- Born: Flanders, Belgium
- Culinary career
- Cooking style: Asian/European fusion
- Rating Michelin stars 2012-2016; ;
- Current restaurant Cantine Copine; ;
- Previous restaurant Restaurant A'Qi; ;

= Karen Keygnaert =

Belgian born chef

Karen Keygnaert is a Belgian-born chef, who won a Michelin star at Restaurant A'Qi. She has since opened Cantine Copine, where she announced she would not be pursuing Michelin stars.

==Career==
Karen Keygnaert was born in the Flanders region of Belgium, and is a native Flemish speaker. In 2009, she opened Restaurant A'Qi with Arnold Hanbuckers. The restaurant was awarded a Michelin star in 2012, and following Hanbucker's retirement the following year, she retained until 2016. At the time, she was the only female chef in Flanders to hold a star.

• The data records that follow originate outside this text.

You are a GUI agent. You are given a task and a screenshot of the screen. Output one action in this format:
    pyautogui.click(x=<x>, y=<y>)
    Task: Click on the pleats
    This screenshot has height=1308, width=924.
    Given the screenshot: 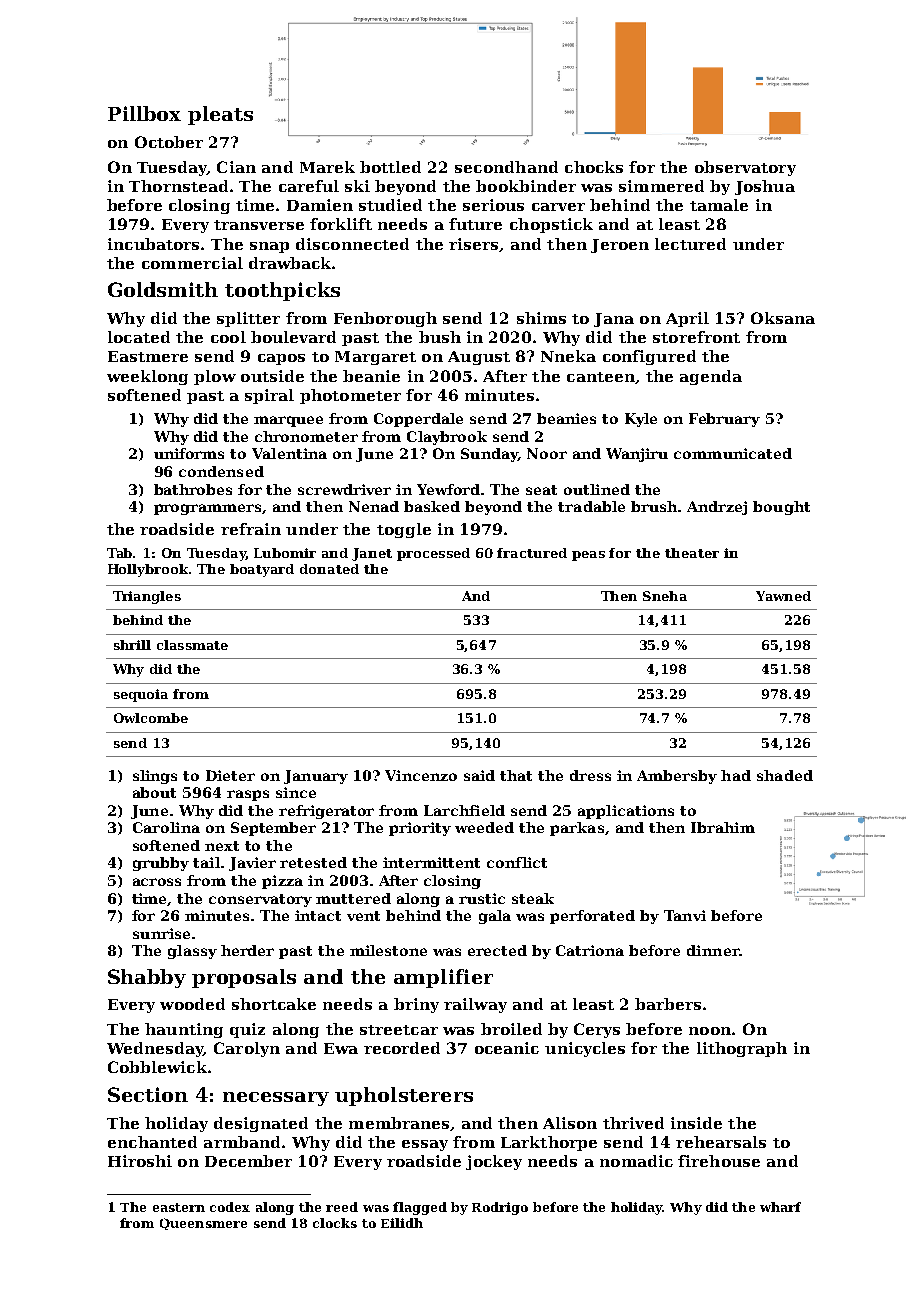 What is the action you would take?
    pyautogui.click(x=220, y=115)
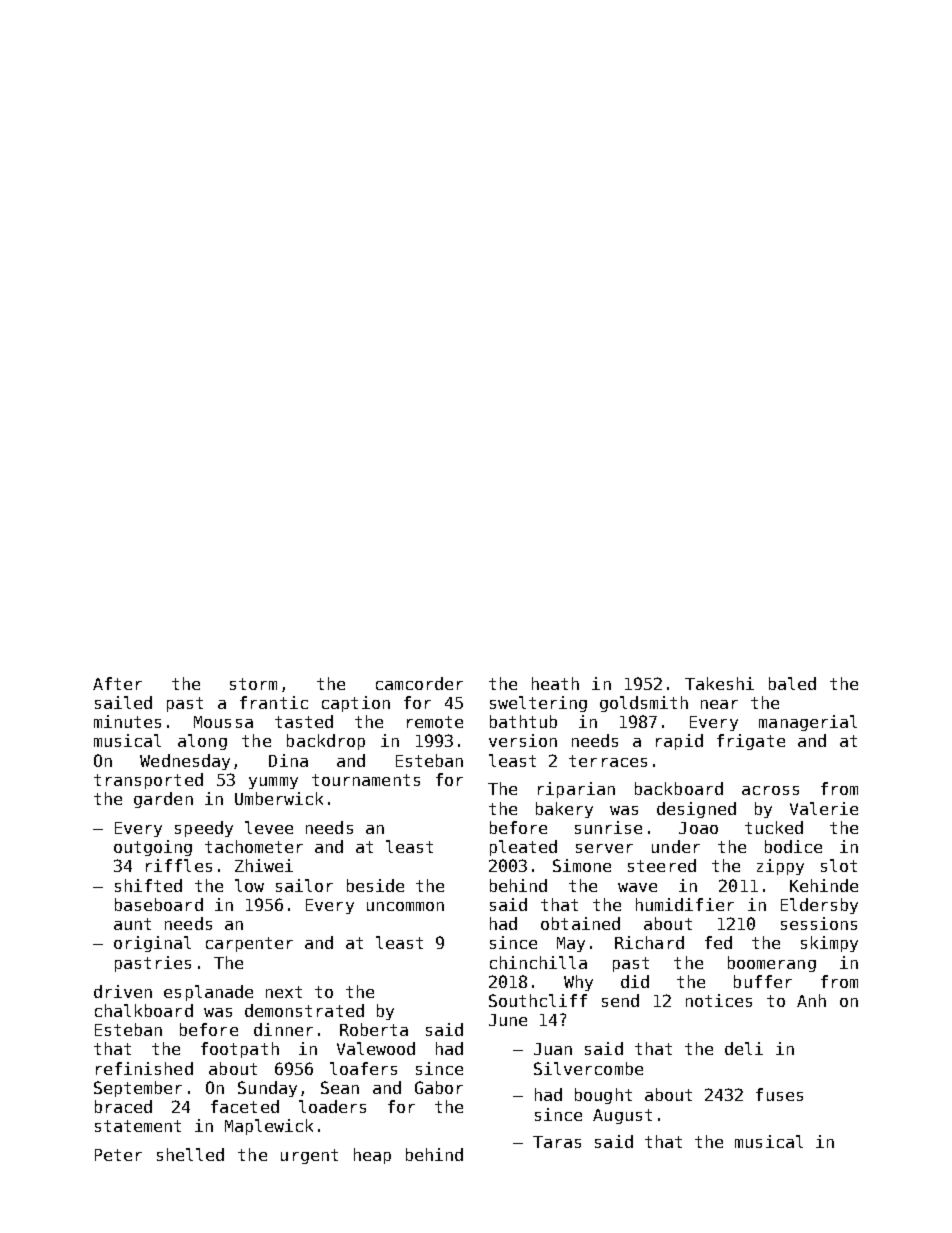  I want to click on heath, so click(555, 683).
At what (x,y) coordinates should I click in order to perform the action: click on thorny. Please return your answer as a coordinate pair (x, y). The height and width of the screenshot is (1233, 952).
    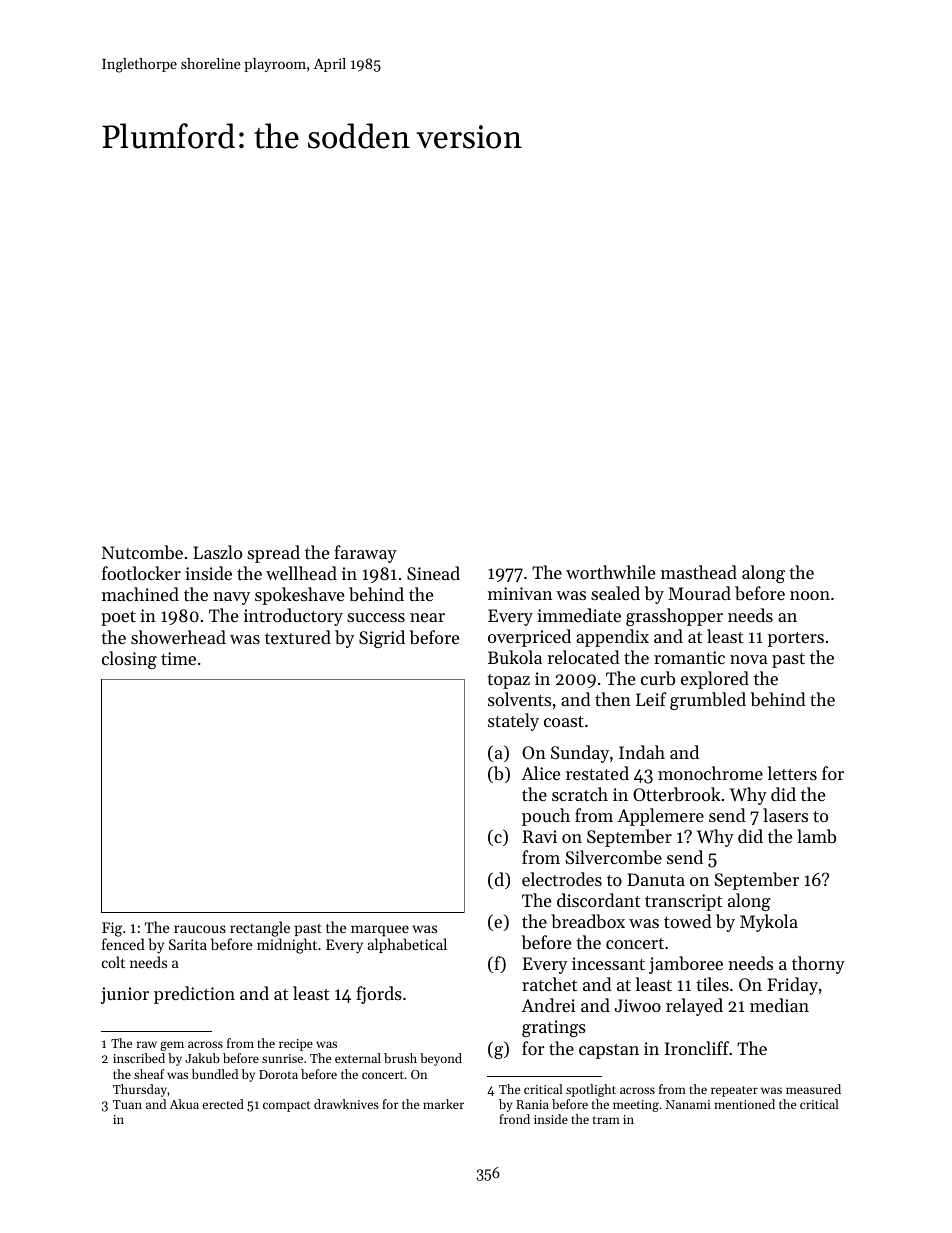
    Looking at the image, I should click on (818, 965).
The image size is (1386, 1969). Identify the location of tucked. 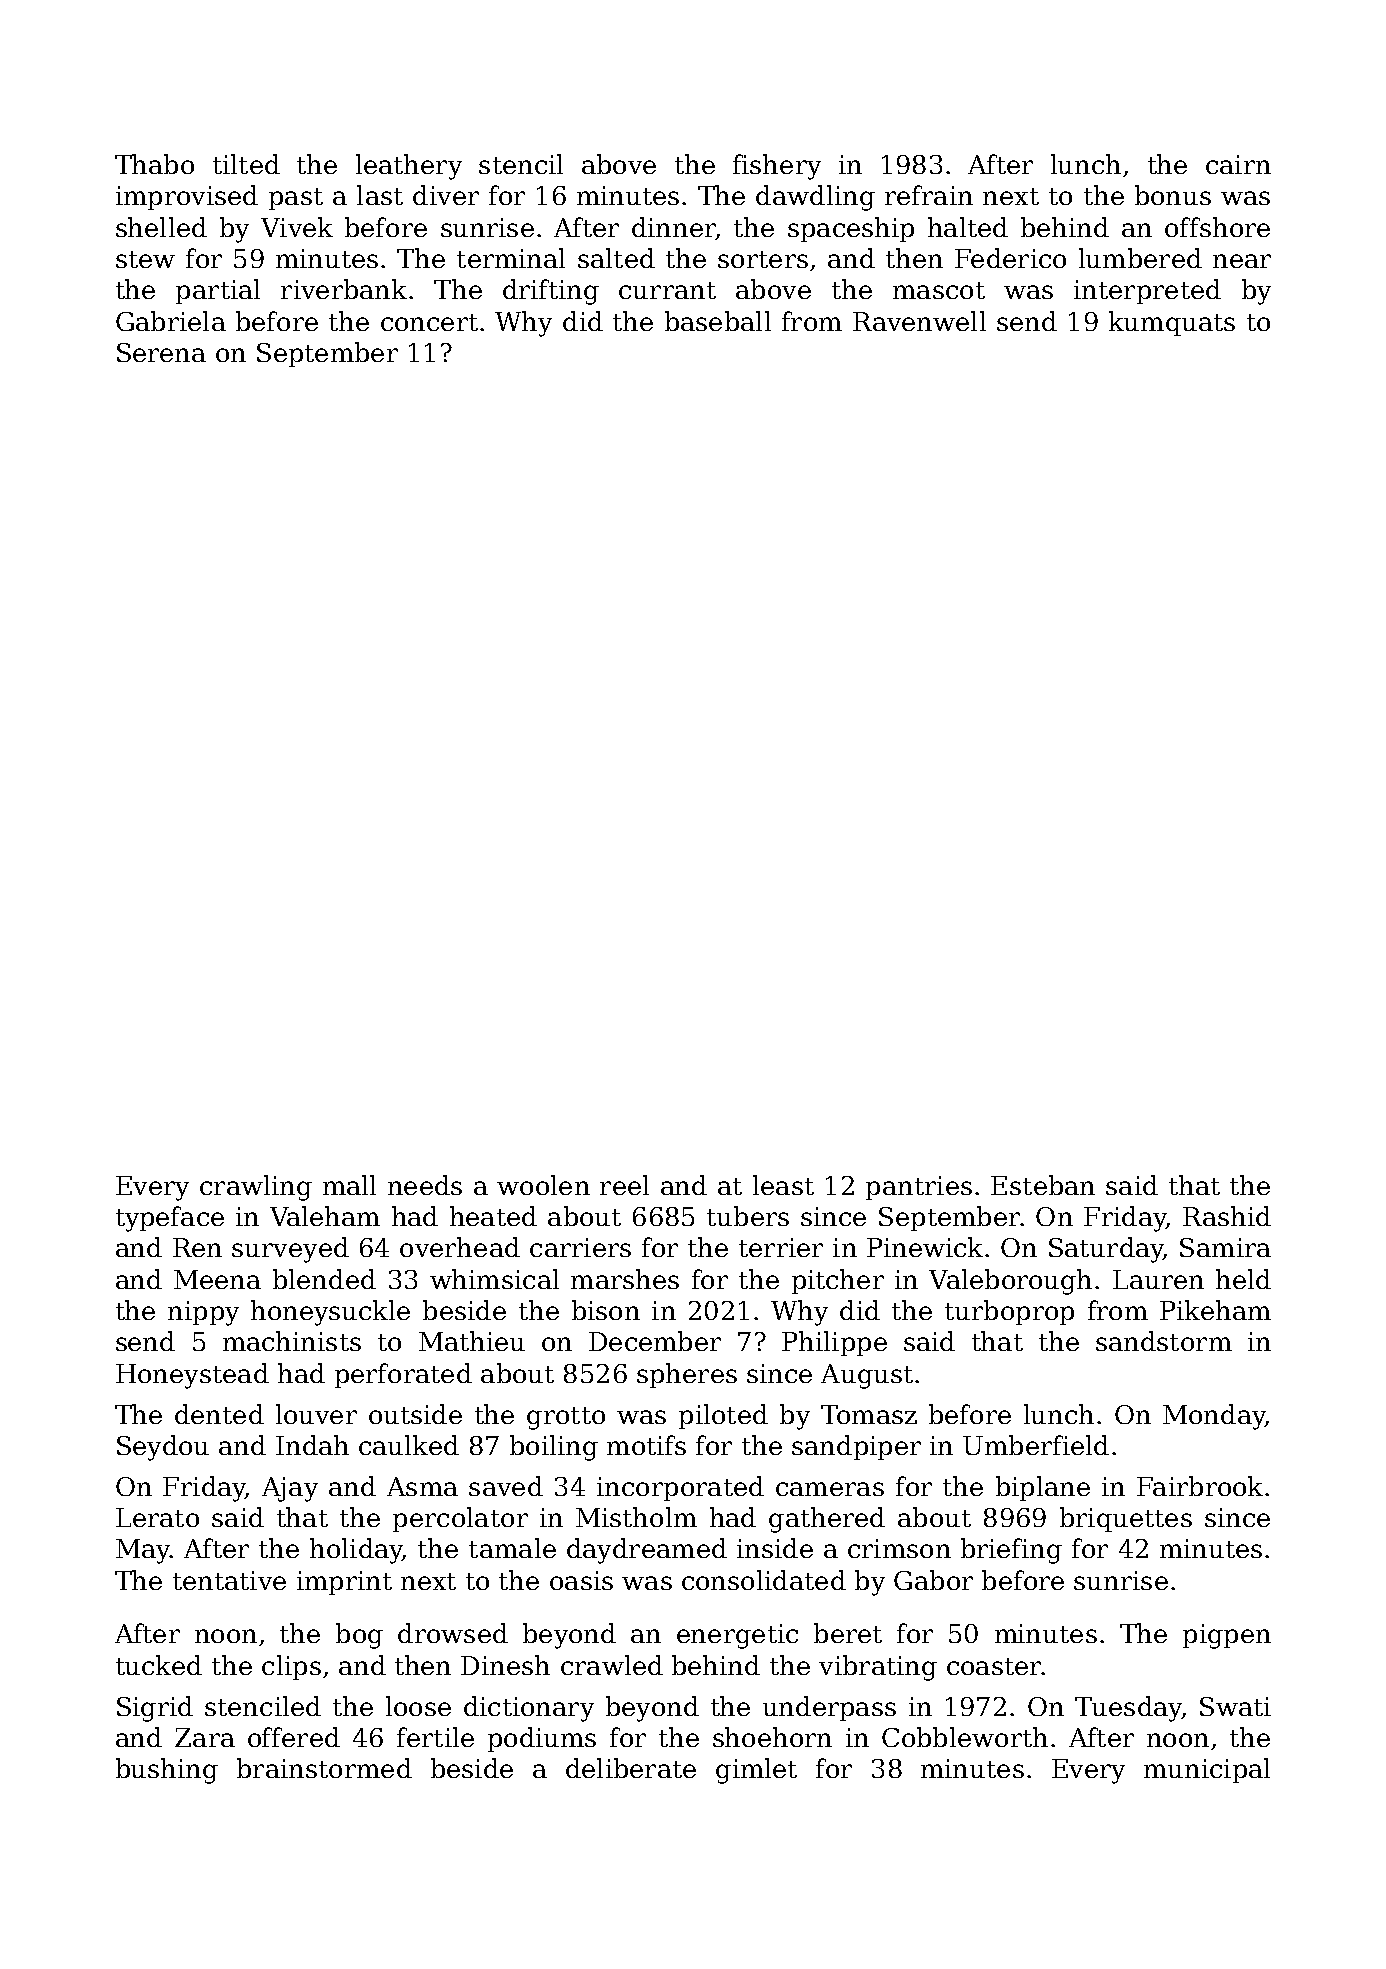
(159, 1665).
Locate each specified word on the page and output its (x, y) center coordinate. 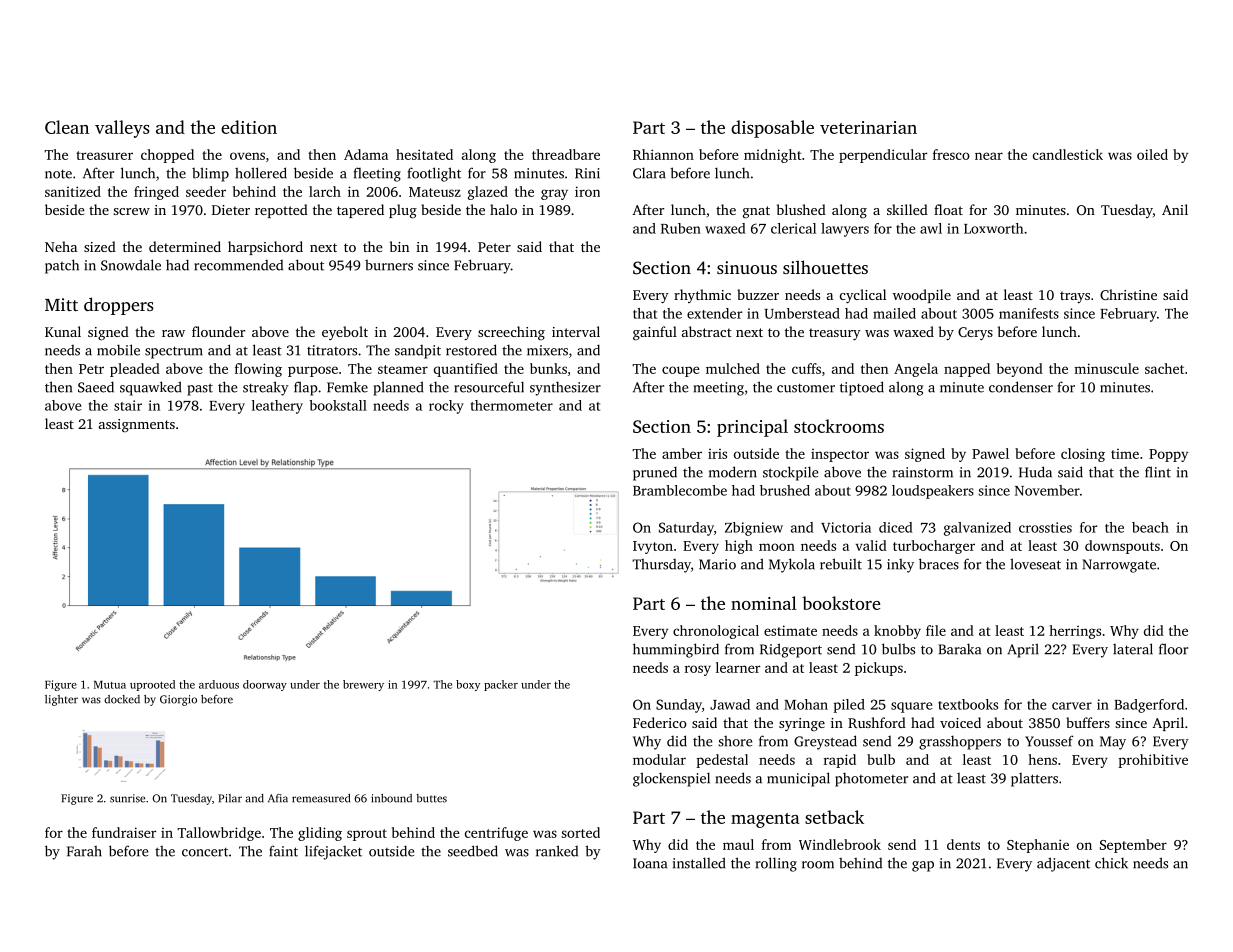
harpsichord (265, 248)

In 2013, she co-authored with Hanbuckers a cookbook based on the dishes served at the restaurant. Keygnaert cooked on board the Taste Boat during Taste Week in 2015, which was a boat which sailed from Bruges to Eeklo. She served seafood on the vessel, based on the menu of Restaurant A'Qi.

When she decided to leave Restaurant A'Qi and open Cantine Copine, she decided not to pursue Michelin stars. Keygnaert felt it generated different expectations from diners and made the restaurant more exclusion, only being used for special occasions. Keygnaert was not the first Belgian chef to refuse Michelin stars, as Jo Bussels, Christophe Van den Berghe and Frederick Dhooge all had done so previously. When launching Cantine Copine, Keygnaert did so with an entirely female staff. She stated this wasn't deliberate but was done to the individual personality and competencies of the staff members hired. Some of those staff members came with Keygnaert from Restaurant A'Qi, and the restaurant offers an evolution of the same menu.